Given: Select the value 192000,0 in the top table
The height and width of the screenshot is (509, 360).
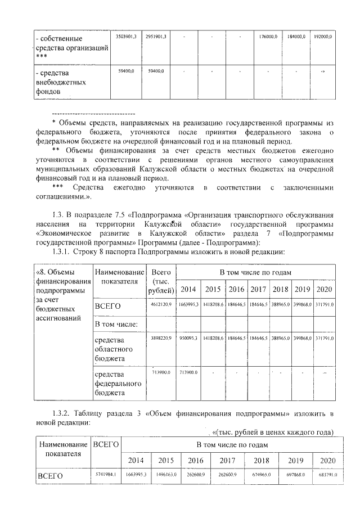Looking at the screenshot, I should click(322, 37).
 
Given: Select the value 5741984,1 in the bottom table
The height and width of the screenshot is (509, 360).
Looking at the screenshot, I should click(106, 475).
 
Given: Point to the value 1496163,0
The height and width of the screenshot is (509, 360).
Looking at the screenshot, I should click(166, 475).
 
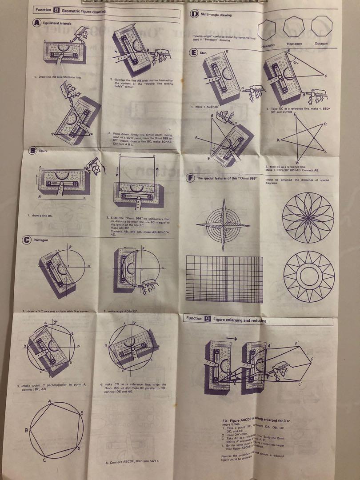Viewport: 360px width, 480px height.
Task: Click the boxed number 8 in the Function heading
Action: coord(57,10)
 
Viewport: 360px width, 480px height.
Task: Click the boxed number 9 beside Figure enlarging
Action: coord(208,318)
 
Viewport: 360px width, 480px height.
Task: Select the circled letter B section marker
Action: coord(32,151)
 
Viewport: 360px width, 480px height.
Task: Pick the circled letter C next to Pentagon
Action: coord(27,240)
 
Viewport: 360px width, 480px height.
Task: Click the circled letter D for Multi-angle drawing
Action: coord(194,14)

=======

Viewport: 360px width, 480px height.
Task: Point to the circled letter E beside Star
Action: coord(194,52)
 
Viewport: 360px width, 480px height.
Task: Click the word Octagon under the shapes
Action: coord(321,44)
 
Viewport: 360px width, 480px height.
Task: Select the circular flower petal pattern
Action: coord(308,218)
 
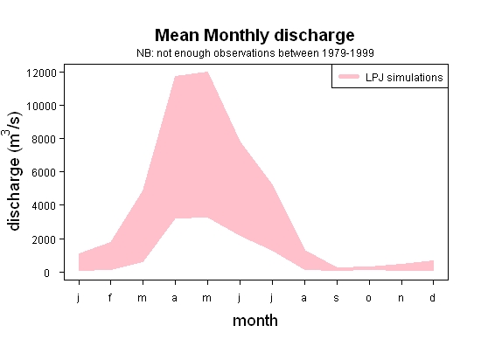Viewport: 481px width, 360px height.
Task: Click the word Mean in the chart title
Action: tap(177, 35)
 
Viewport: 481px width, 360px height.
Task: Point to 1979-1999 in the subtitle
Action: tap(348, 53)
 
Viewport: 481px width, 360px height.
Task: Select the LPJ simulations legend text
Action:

=======

» TASK REQUIREMENTS: Reformat the lines above, beginning at the line containing "Given: Select the value 192000,0" and ending after the line containing "Action: coord(194,14)", as a numbered list with blank lines omitted and pictures left out.

» EXERCISE OUTPUT:
1. Given: Select the value 192000,0 in the top table
2. The height and width of the screenshot is (509, 360).
3. Looking at the screenshot, I should click(322, 37).
4. Given: Select the value 5741984,1 in the bottom table
5. The height and width of the screenshot is (509, 360).
6. Looking at the screenshot, I should click(106, 475).
7. Given: Point to the value 1496163,0
8. The height and width of the screenshot is (509, 360).
9. Looking at the screenshot, I should click(166, 475).
10. Viewport: 360px width, 480px height.
11. Task: Click the boxed number 8 in the Function heading
12. Action: coord(57,10)
13. Viewport: 360px width, 480px height.
14. Task: Click the boxed number 9 beside Figure enlarging
15. Action: coord(208,318)
16. Viewport: 360px width, 480px height.
17. Task: Select the circled letter B section marker
18. Action: coord(32,151)
19. Viewport: 360px width, 480px height.
20. Task: Pick the circled letter C next to Pentagon
21. Action: coord(27,240)
22. Viewport: 360px width, 480px height.
23. Task: Click the circled letter D for Multi-angle drawing
24. Action: coord(194,14)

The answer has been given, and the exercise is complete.